Rocket Building and Part Choices
Spaceflight Simulator begins with construction. Players assemble fuel tanks, engines, capsules, separators, landing legs, and other parts into a rocket that must be strong enough to launch and efficient enough to complete the planned route.
Every part choice matters because weight, thrust, fuel, and staging affect the flight. A rocket that looks powerful may waste fuel too early, while a lighter design may need cleaner timing to survive launch and reach orbit. The best builds come from learning those tradeoffs.
Launches, Orbits, and Mission Planning
The simulation becomes more rewarding once a craft leaves the pad. Players need to control ascent, manage stages, shape the orbit, and plan burns so the spacecraft reaches a stable path instead of falling back too soon.
This creates a satisfying trial-and-error loop. A failed mission teaches why the design or flight path did not work, and the next launch can adjust fuel, staging, engine power, or timing to move closer to the target. Each retry can improve both the rocket and the plan.
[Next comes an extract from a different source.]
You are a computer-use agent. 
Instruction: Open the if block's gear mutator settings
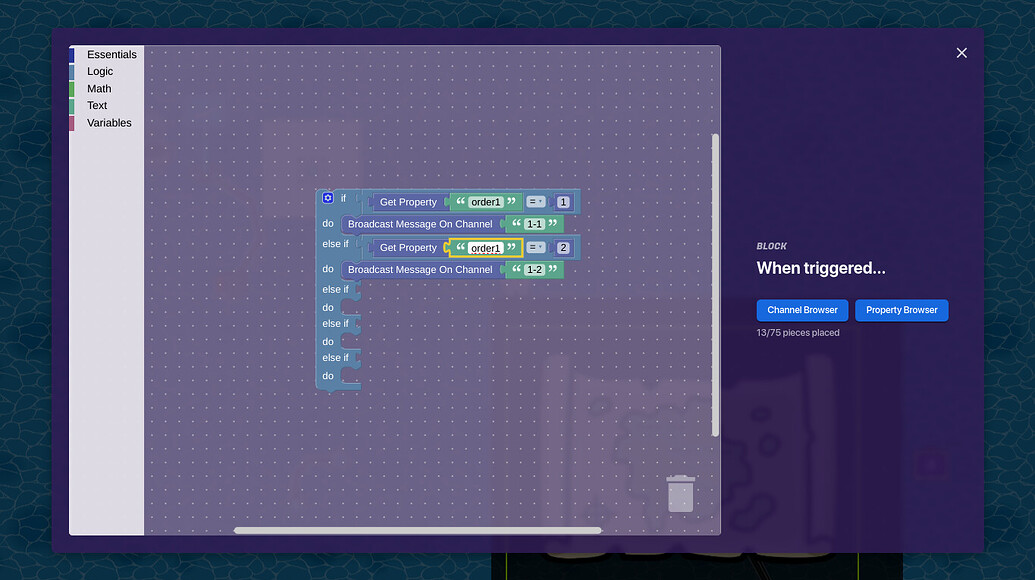point(326,197)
Sandbox Exploration and 1.6.00.22 Fix
Beyond early orbit attempts, the sandbox supports landings, bigger missions, and more ambitious spacecraft designs. Players can build toward moon-style landings, docking ideas, or experimental rockets that test how far the parts system can go.
Public 1.6.00.22 notes identify a fix for a home-screen freeze. For users, the main appeal remains the same: build a craft, watch physics expose its weaknesses, then improve the design until the mission works. The sandbox stays strongest when experimentation is the goal.